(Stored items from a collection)
----------------
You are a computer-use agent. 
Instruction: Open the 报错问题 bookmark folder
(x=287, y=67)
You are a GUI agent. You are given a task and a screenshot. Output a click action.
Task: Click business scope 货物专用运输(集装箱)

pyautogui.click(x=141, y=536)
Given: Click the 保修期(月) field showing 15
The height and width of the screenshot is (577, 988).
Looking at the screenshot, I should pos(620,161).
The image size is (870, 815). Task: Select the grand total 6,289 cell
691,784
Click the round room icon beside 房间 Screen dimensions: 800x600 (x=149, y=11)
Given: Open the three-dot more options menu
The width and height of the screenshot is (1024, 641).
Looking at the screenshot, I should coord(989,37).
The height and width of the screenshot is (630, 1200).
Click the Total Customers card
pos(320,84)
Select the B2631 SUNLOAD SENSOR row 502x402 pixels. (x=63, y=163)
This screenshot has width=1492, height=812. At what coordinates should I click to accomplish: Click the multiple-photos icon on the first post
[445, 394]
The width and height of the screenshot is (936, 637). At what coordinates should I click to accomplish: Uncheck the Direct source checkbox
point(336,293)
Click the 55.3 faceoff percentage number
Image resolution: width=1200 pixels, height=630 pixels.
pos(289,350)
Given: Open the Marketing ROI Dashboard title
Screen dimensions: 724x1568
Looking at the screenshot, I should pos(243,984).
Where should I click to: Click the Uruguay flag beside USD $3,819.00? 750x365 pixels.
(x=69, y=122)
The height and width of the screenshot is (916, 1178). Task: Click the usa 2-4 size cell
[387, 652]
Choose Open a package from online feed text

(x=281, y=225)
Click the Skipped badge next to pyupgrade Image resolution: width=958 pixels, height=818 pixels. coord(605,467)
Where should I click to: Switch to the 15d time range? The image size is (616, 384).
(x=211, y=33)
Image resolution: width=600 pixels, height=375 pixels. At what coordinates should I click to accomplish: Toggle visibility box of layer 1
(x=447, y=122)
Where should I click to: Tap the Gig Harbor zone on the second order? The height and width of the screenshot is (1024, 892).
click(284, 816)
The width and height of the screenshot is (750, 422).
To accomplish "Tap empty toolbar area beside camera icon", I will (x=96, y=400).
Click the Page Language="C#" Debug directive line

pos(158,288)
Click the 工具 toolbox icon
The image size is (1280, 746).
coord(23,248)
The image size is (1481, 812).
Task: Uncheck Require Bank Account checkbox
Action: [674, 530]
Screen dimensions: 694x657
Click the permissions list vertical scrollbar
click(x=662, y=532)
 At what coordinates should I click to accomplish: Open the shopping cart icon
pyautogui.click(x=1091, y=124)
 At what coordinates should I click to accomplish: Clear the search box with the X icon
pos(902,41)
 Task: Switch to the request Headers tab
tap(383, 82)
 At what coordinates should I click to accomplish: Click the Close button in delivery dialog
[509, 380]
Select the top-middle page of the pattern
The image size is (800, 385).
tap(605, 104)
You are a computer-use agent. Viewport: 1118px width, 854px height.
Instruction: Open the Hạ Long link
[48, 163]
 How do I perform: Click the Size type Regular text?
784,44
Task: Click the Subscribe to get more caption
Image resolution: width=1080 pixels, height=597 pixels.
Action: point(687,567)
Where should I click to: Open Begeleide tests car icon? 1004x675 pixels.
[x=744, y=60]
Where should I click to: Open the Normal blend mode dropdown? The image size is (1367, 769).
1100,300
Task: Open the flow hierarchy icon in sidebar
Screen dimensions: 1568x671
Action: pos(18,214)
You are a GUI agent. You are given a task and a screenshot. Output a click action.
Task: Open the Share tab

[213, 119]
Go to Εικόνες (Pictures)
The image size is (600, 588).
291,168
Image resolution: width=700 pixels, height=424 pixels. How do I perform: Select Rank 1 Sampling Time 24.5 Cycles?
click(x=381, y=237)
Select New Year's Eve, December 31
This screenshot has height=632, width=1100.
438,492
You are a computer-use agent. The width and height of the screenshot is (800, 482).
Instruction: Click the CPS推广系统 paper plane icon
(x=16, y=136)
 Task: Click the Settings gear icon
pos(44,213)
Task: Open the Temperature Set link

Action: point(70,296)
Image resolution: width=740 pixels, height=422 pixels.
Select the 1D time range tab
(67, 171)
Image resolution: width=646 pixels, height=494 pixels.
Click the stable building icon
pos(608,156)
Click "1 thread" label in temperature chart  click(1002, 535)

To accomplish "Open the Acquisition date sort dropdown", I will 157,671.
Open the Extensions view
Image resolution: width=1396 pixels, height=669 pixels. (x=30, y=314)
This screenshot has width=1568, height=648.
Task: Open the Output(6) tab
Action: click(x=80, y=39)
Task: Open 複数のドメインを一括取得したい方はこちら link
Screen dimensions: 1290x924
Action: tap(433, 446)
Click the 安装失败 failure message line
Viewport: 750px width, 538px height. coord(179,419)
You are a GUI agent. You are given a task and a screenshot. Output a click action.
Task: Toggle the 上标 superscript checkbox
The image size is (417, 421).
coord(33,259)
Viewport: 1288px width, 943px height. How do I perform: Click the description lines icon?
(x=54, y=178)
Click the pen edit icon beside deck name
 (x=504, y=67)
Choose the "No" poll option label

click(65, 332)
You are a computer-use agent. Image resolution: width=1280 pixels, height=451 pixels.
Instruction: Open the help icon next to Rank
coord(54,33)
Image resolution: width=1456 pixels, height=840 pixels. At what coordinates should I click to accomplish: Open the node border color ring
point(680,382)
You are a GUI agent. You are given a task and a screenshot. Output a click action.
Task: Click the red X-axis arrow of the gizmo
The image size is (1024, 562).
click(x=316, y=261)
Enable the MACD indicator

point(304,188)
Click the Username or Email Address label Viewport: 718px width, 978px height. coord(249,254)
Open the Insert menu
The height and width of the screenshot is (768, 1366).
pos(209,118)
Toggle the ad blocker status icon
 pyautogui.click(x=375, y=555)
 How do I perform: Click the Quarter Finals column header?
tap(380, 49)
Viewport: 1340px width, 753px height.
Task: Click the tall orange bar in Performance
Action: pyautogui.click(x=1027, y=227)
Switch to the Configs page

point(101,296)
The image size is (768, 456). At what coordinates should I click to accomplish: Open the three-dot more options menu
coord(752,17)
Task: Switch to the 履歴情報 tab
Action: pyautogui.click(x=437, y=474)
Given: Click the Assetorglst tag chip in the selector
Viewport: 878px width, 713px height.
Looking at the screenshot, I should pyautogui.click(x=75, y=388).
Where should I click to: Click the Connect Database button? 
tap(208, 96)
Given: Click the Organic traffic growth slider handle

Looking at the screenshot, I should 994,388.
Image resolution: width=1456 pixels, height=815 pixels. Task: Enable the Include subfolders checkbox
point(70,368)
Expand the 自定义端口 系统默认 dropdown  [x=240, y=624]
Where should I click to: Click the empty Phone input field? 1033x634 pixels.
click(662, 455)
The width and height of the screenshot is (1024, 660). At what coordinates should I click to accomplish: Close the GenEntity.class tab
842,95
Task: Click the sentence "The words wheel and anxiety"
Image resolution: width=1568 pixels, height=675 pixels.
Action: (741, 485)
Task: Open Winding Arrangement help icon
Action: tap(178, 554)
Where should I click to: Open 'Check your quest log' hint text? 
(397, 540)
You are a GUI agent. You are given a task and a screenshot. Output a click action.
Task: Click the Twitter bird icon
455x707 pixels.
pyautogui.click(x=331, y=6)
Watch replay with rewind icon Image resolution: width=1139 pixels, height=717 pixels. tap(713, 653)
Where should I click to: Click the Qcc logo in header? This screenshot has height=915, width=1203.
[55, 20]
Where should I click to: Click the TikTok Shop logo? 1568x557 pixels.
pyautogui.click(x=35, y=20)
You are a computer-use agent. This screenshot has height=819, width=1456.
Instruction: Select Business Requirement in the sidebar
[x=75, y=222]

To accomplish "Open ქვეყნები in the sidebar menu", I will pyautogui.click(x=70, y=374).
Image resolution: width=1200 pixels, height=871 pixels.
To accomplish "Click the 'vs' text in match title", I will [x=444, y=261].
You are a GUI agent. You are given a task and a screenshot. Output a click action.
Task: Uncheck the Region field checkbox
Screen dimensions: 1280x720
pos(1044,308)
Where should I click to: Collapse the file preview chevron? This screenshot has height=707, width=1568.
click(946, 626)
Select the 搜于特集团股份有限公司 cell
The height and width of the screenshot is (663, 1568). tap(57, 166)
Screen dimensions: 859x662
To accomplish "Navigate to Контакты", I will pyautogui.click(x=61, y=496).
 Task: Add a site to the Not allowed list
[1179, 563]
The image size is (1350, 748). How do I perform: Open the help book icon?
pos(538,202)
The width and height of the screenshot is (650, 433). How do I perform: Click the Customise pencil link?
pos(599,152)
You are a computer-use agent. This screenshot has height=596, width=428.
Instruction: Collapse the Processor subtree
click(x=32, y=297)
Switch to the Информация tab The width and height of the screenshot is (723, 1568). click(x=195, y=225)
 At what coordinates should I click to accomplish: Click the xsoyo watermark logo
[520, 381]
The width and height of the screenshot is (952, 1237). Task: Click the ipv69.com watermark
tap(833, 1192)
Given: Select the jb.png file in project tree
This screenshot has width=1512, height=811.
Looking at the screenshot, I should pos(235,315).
----------------
Work to complete »
Output only the lines from the top of the entries through the one holding "The width and height of the screenshot is (750, 422).", copied exactly.

Answer to the exercise »
You are a computer-use agent. 
Instruction: Open the 报错问题 bookmark folder
(x=287, y=67)
You are a GUI agent. You are given a task and a screenshot. Output a click action.
Task: Click business scope 货物专用运输(集装箱)

pyautogui.click(x=141, y=536)
Given: Click the 保修期(月) field showing 15
The height and width of the screenshot is (577, 988).
Looking at the screenshot, I should pos(620,161).
The image size is (870, 815). Task: Select the grand total 6,289 cell
691,784
Click the round room icon beside 房间 Screen dimensions: 800x600 (x=149, y=11)
Given: Open the three-dot more options menu
The width and height of the screenshot is (1024, 641).
Looking at the screenshot, I should coord(989,37).
The height and width of the screenshot is (630, 1200).
Click the Total Customers card
pos(320,84)
Select the B2631 SUNLOAD SENSOR row 502x402 pixels. (x=63, y=163)
This screenshot has width=1492, height=812. At what coordinates should I click to accomplish: Click the multiple-photos icon on the first post
[445, 394]
The width and height of the screenshot is (936, 637). At what coordinates should I click to accomplish: Uncheck the Direct source checkbox
point(336,293)
Click the 55.3 faceoff percentage number
Image resolution: width=1200 pixels, height=630 pixels.
pos(289,350)
Given: Open the Marketing ROI Dashboard title
Screen dimensions: 724x1568
Looking at the screenshot, I should pos(243,984).
Where should I click to: Click the Uruguay flag beside USD $3,819.00? 750x365 pixels.
(x=69, y=122)
The height and width of the screenshot is (916, 1178). Task: Click the usa 2-4 size cell
[387, 652]
Choose Open a package from online feed text

(x=281, y=225)
Click the Skipped badge next to pyupgrade Image resolution: width=958 pixels, height=818 pixels. coord(605,467)
Where should I click to: Switch to the 15d time range? The image size is (616, 384).
(x=211, y=33)
Image resolution: width=600 pixels, height=375 pixels. At what coordinates should I click to accomplish: Toggle visibility box of layer 1
(x=447, y=122)
Where should I click to: Tap the Gig Harbor zone on the second order? The height and width of the screenshot is (1024, 892).
click(284, 816)
The width and height of the screenshot is (750, 422).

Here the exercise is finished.